PayPal IPN error: line folding of header fields is not supported

A PayPal IPN script that's been running for years suddenly stopped working. PayPal is returning the following response:

HTTP/1.1 400 Bad Request
Connection: close
Content-Length: 46
content-type: text/plain; charset=utf-8

line folding of header fields is not supported

To summarize how PayPal IPN is supposed to work:

  1. PayPal POSTs to an endpoint on your system
  2. The endpoint must reply back to PayPal with the POST data it received
  3. PayPal responds back with VERIFIED

In my case, PayPal cannot verify the response because, "line folding of header fields is not supported".
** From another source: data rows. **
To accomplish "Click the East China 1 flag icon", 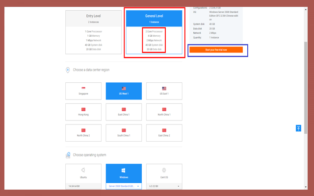I will [124, 109].
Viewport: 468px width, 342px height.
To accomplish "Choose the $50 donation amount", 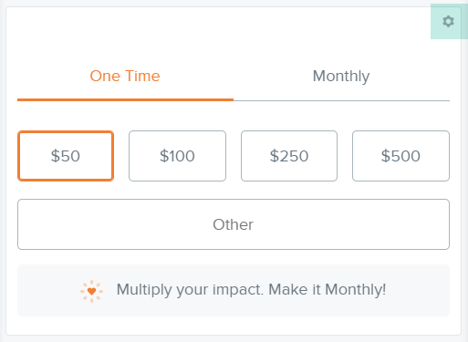I will 66,156.
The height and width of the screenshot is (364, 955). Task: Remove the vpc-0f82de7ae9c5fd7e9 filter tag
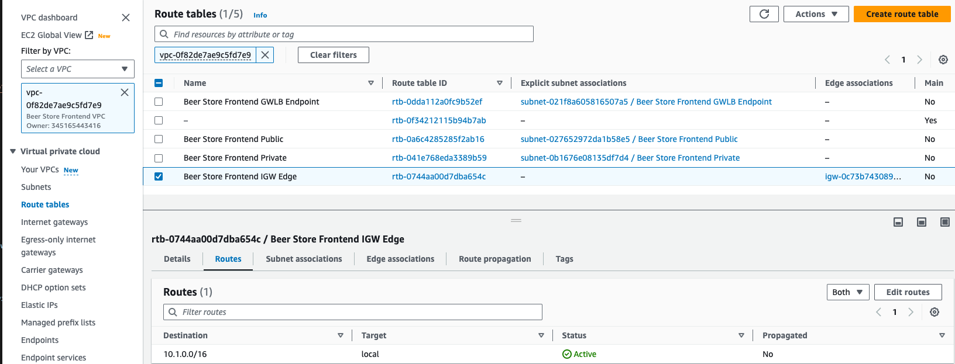[265, 55]
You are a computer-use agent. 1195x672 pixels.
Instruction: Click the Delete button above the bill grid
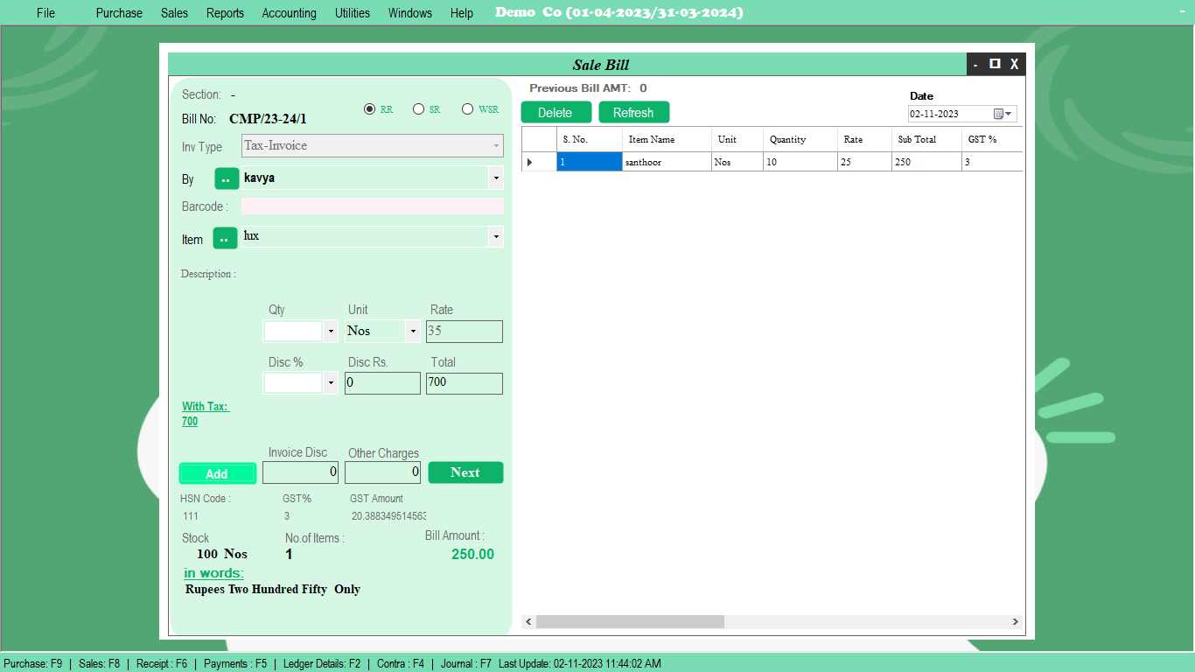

Google's not providing much on "line folding header fields". I can only assume it's something to do with header formatting. Here is the pertinent code:

// read the post from PayPal system and add 'cmd'
$req = 'cmd=_notify-validate';

foreach ($_POST as $key => $value) {
  $value = urlencode(stripslashes($value));
  $req .= "&$key=$value";
}

// post back to PayPal system to validate
// 7/22/2013 - Update to use HTTP 1.1 instead of HTTP 1.0
$header  = "POST /cgi-bin/webscr HTTP/1.1\r\n";
$header .= "Content-Type: application/x-www-form-urlencoded\r\n";
$header .= "Content-Length: " . strlen($req) . "\r\n";
$header .= "Host: www.paypal.com\r\n ";
$header .= "Connection: close\r\n\r\n";

// Open a connection to PayPal.com
$fp = @fsockopen("ssl://{$target}", 443, $errno, $errstr, 30);

if (!$fp) {
  // HTTP ERROR
}else{
  @fputs ($fp, $header . $req);
  while (!@feof($fp)) {
    $res = @fgets ($fp, 1024);
    if (strcmp ($res, "VERIFIED") == 0) {
      $verified = true;
    }else{
      // Log failure
    }
  }
  @fclose ($fp);
}

Any ideas what might be causing the error about line folding in regards to the headers?

Solution

  • Header folding is explained under https://datatracker.ietf.org/doc/html/rfc7230#section-3.2.4:

    Historically, HTTP header field values could be extended over multiple lines by preceding each extra line with at least one space or horizontal tab (obs-fold).

    I had to echo out the headers you are generating to see the problem myself, it is quite hard to spot:

    $header .= "Host: www.paypal.com\r\n ";

    The extra space after the line break here, means the next header line will start with that space - and that means, you are "folding headers", without having actually intended to do so.

    Remove that extra trailing space, and things should work fine.